Es gelang, die Geschichte logisch so zu verfälschen, dass sie glaubhaft war. Sie gelang sogar so gut, dass wir nicht nur, spürbar erleichtert, die Polizeidienststelle verlassen konnten. Michael, schon immer jeck auf alles, was mit Flugzeugen zu tun hatte, bekam nach unserer „Vernehmung“ vom Polizei-Chef Assuan einen Wimpel der Egypt Air geschenkt. Der hatte dessen Schreibtisch geziert. Nun war alles wirklich bestens, und wir konnten Assuan verlassen. Gesund und erleichtert. 
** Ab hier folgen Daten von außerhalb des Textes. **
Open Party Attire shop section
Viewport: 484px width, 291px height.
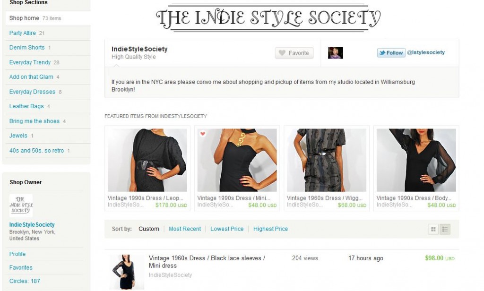(23, 33)
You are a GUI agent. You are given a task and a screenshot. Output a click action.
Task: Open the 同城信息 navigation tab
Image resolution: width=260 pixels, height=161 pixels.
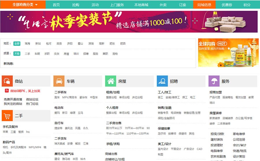tap(204, 5)
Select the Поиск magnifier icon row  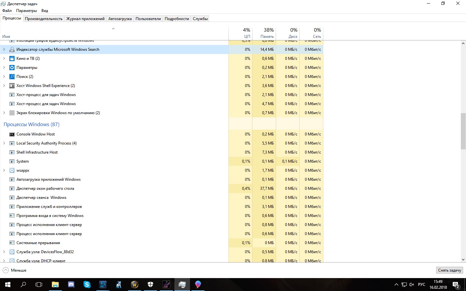tap(114, 77)
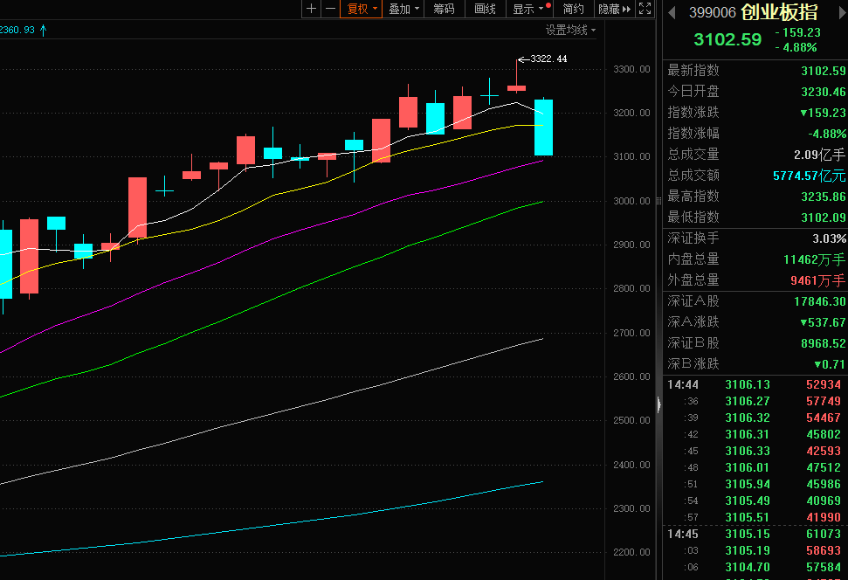The image size is (848, 580).
Task: Click the 深证A股 index row
Action: click(x=755, y=301)
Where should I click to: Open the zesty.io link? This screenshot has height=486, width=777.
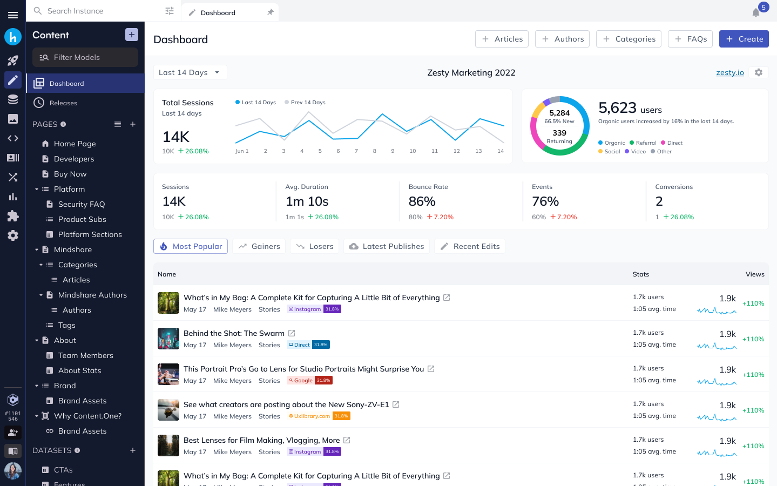coord(729,72)
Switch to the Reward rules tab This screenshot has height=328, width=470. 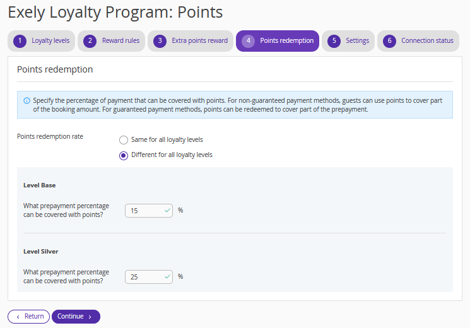[111, 41]
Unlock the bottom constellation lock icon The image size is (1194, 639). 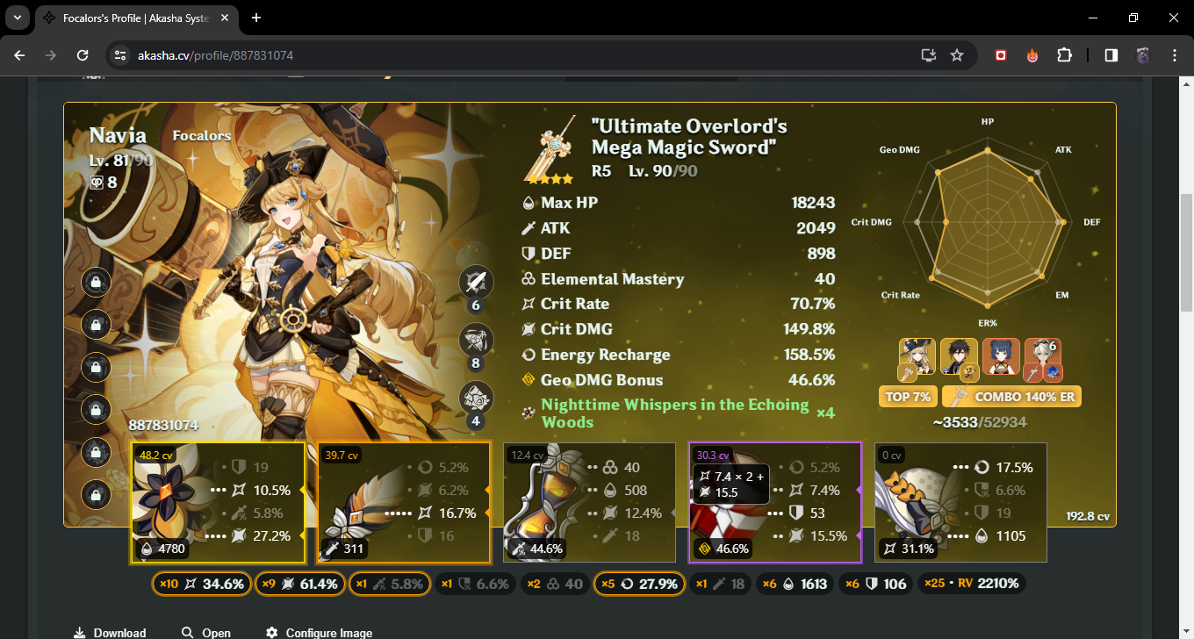pyautogui.click(x=96, y=494)
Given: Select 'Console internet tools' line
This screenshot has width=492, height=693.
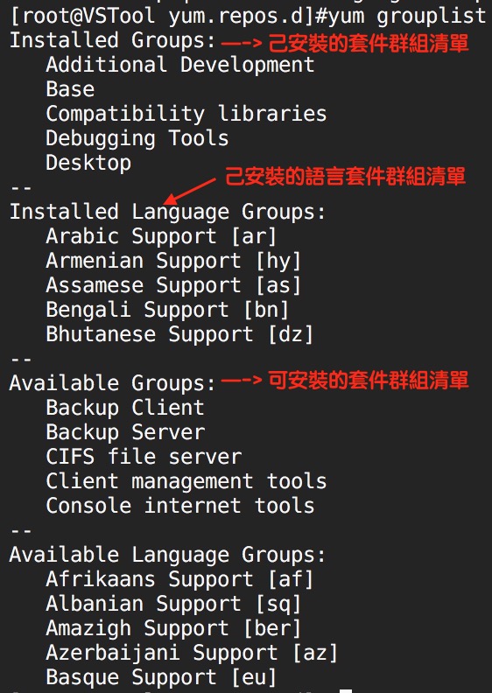Looking at the screenshot, I should [x=180, y=506].
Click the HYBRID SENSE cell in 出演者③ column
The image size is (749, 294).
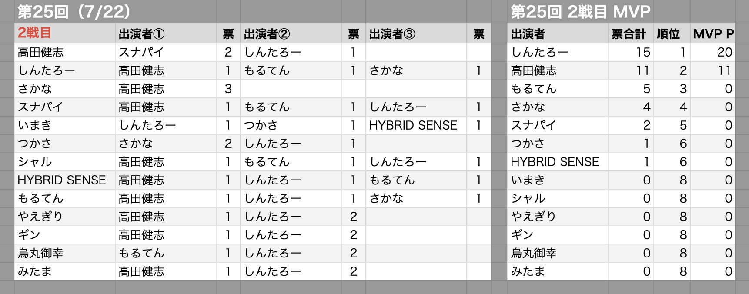click(x=416, y=125)
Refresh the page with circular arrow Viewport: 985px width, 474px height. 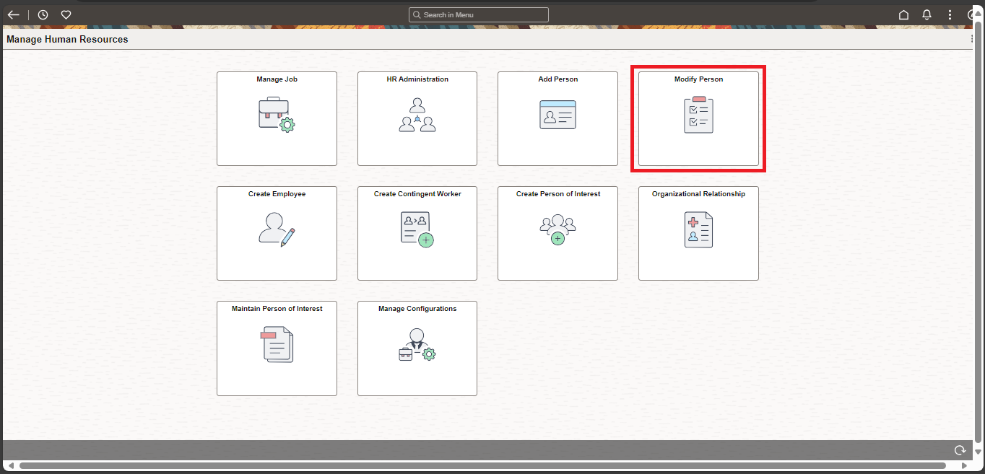pyautogui.click(x=960, y=449)
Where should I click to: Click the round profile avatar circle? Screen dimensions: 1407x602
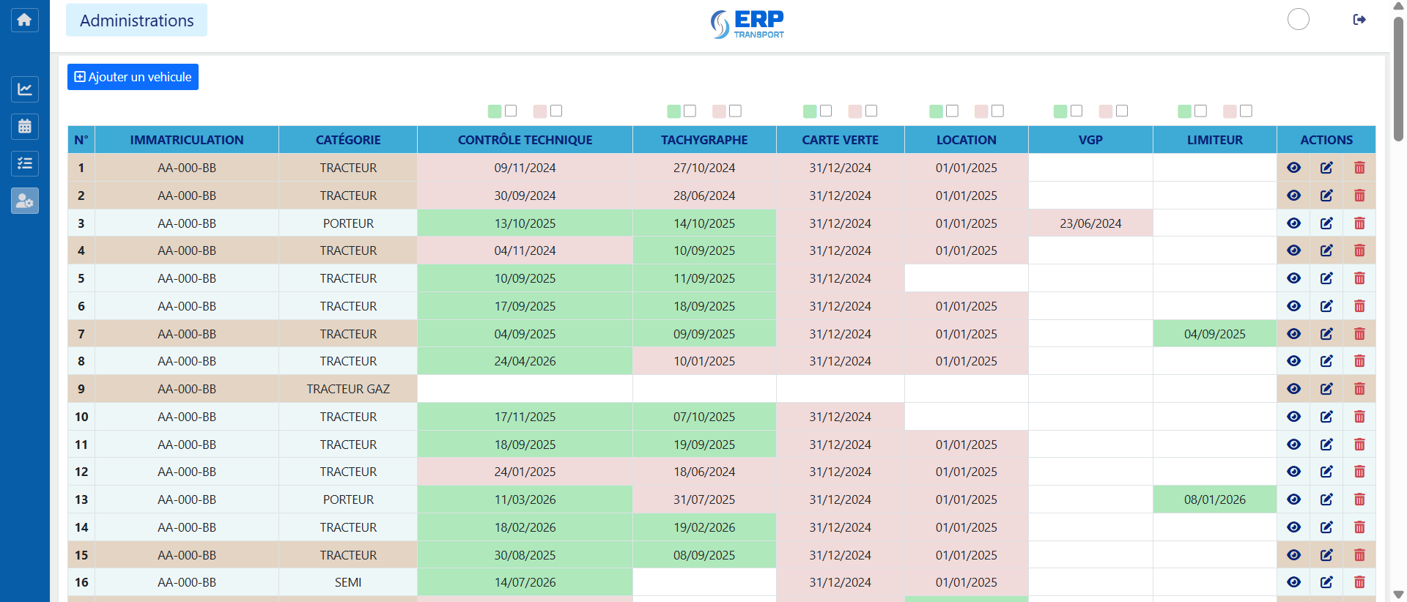[x=1298, y=20]
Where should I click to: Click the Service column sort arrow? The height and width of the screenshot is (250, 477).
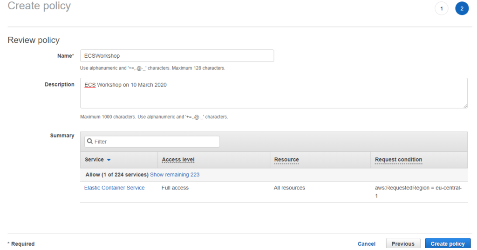coord(109,160)
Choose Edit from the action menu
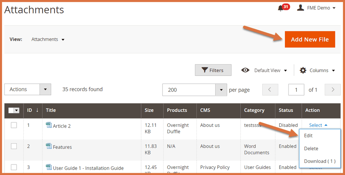This screenshot has width=345, height=175. point(308,135)
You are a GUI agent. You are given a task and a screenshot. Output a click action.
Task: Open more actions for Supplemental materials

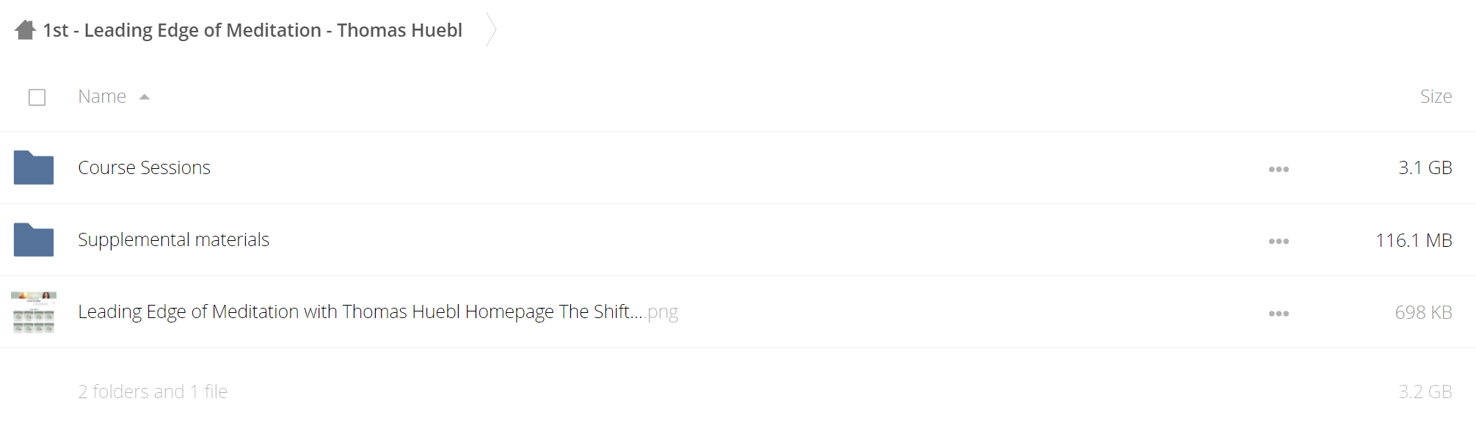tap(1279, 241)
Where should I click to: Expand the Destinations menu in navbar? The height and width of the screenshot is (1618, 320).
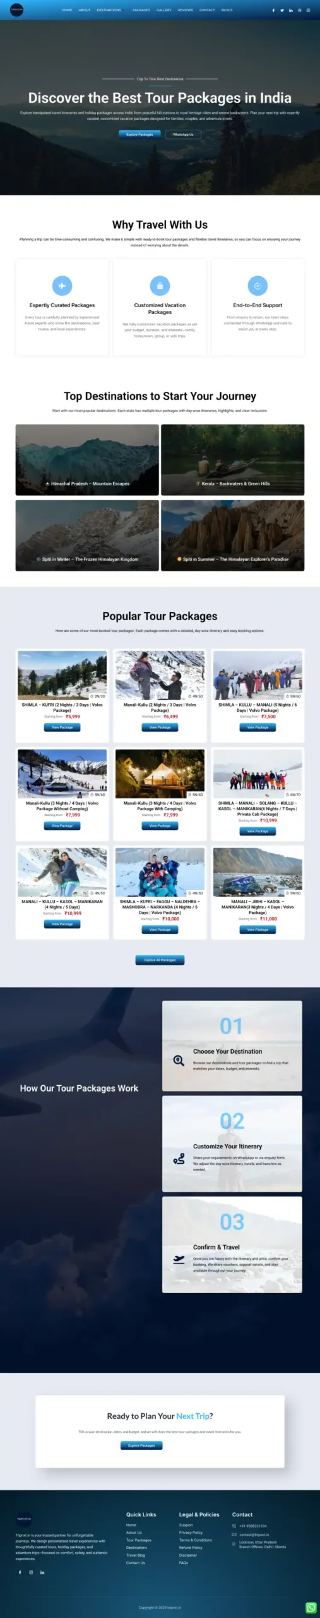click(110, 10)
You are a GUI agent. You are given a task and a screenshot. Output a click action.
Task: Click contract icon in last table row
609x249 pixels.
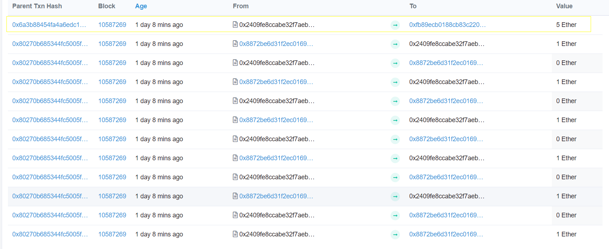[x=235, y=234]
Mit dem Taxi zurück – durch Ägyptische Götterwelten

Um eine wichtige Erfahrung reicher, mieteten wir ein Taxi und machten uns auf den immerhin noch fast 250 Kilometer langen Weg zurück nach Luxor. Freilich nicht ohne auch auf dieser Rückfahrt noch eindrückliche Erlebnisse zu genießen. Der Kamelmarkt, der „Souk al Gimal“ von Daraw, beeindruckte durch alttestamentarisch anmutende Szenen. Und der Doppeltempel von Kom Ombo, immer noch 150 Kilometer von Luxor entfernt und direkt am rechten Ufer des Nils gelegen, ließ uns noch einmal in die uralte ägyptische Kultur-Geschichte eintauchen. Hier ist Sobek, der Gott mit dem Krokodilskopf, zu Hause. Neben ihm thront Haroeris, dessen grandioser Falkenkopf dem Sobeks kaum nachsteht. 

Verrückte Super-8-Kamera 

Am Abend des 14. April hatte uns das „Novotel“ in Luxor wieder. Noch am selben Abend, dem letzten unseres zweiwöchigen Ägypten-Abenteuers, kümmerte sich ein Fachmann um unsere Super-8-Kamera, die nach dem Unfall völlig „verrückt“ spielte. Wie einmal mehr Michaels Tagebuch festhält. Doch „verrückt“ war etwas völlig anderes, was bis heute keine Erklärung gefunden hat. Aber als Tatsache jederzeit nachprüfbar ist: Der 15 Meter lange Schmalfilm von Kodak, der natürlich auch unsere Wüstenreise nach Abu Simbel in zahlreichen Szenen festgehalten hatte und fantastische Bilder für uns bereithielt, war auf einer Länge von etwa einem Meter total schwarz. Und zwar offenbar genau zu der Zeit und in den Momenten, in denen uns unser Fiat mit mehrfachen Saltos in die Wüste katapultiert hatte. 

Eingriff der Götter

Wie auch immer. Die ägyptischen Götter müssen, durch den Sturz begünstigt oder gar als dessen „Verursacher“, die Kamera ausgelöst – und nach dem Unfall wieder abgestellt haben. Wie auch anders: Die Kamera war schließlich die ganze Zeit gut behütet in einer Foto-Tasche. Wie immer, wenn sie nicht benutzt wurde. 

Den Göttern sei Dank 

Während sich also ein Stück Zelluloid in der Kamera in Bewegung setzte, hatte unser aller Leben auf dem Spiel gestanden. Doch schwarz war nur der Film. Wir durften die Helligkeit des Daseins weiter genießen. Was Wunder, dass der 12. April alljährlich als Tag einer wundersamen „Wiedergeburt“ in das Geschichtsbuch derer von Hennecke eingraviert ist.